エンジニアのための技術講座

プレス金型講座

掲載日:2005年07月29日

カテゴリ : 金型設計

第223回 プレス金型の設計 分断を利用した順送り金型の設計(その6) パンチとダイ間のクリアランス

 【図1】に示すレイアウトを参考にして、切り欠きを中心とした順送り加工でのクリアランスについて説明します。

図1

 この加工では、穴と外形のバリ方向は同じとなります。製品寸法はパンチが基準となります。したがって、製品形状寸法、穴寸法=パンチ寸法とします。
 この製品の被加工材をSPC材として、以下の説明をします。クリアランスは、普通、抜き加工では6〜8%が標準です。せん断面を少し長くしたいときには、3〜6%の小さいクリアランスを使います。  通常は、6、7%のクリアランスを採用することが多いと思います。
 ここでは7%を採用して標準とします。
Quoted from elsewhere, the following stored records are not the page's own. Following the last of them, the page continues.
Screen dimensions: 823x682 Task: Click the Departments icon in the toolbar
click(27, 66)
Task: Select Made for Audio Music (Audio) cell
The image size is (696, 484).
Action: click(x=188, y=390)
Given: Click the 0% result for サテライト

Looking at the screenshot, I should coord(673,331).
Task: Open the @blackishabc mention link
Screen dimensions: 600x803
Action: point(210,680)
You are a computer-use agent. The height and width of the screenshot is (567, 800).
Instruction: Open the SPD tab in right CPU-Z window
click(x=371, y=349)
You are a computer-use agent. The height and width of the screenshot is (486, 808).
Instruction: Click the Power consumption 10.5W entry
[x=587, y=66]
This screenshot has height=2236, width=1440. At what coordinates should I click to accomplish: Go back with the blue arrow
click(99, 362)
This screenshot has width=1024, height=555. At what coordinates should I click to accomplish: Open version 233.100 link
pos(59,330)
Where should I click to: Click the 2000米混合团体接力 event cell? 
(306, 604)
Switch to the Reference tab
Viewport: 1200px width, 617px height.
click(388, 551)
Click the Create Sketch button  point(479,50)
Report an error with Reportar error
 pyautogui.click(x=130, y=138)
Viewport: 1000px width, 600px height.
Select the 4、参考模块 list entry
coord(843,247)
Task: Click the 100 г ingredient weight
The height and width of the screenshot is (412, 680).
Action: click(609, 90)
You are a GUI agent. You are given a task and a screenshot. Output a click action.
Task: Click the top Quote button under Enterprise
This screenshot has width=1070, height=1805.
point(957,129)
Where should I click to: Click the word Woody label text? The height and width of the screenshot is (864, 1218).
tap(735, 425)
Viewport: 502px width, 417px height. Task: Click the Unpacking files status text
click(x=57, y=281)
角穴、切り欠き及び分断工程のダイは、パンチ寸法より7%大きな形状で作ります。
 最初に抜く丸穴については、4〜5%と小さめのクリアランスを採用します。その理由は、かす上がり対策です。丸穴は抜け条件がよいため、ここで標準と決めたクリアランスを使うと、かす上がりが発生する危険があります。そのためクリアランスを小さくして、せん断面が長くなるようにして、スクラップのダイとの食い付きをよくします。

 切り欠きは全周を抜きません。加工していない部分に側方力が働きます。その影響でクリアランスが広くなり、バリ発生の原因となることがあるため、【図2】に示すようにヒールをつけます。これをバックアップヒールと呼びます。加工に先行してヒール部分がダイに入らなければいけません。2方が開いている分断パンチには、基本的には側方力は働きませんが、一般的にはヒールをつけます。

図2

 ヒールを付けたパンチでは、【図3】に示すような全体に均一なクリアランスを付けることをしません。ヒールの背中の部分のクリアランスは、0.005〜0.02mmと小さくします。ここのクリアランスは、被加工材の板厚に比例します。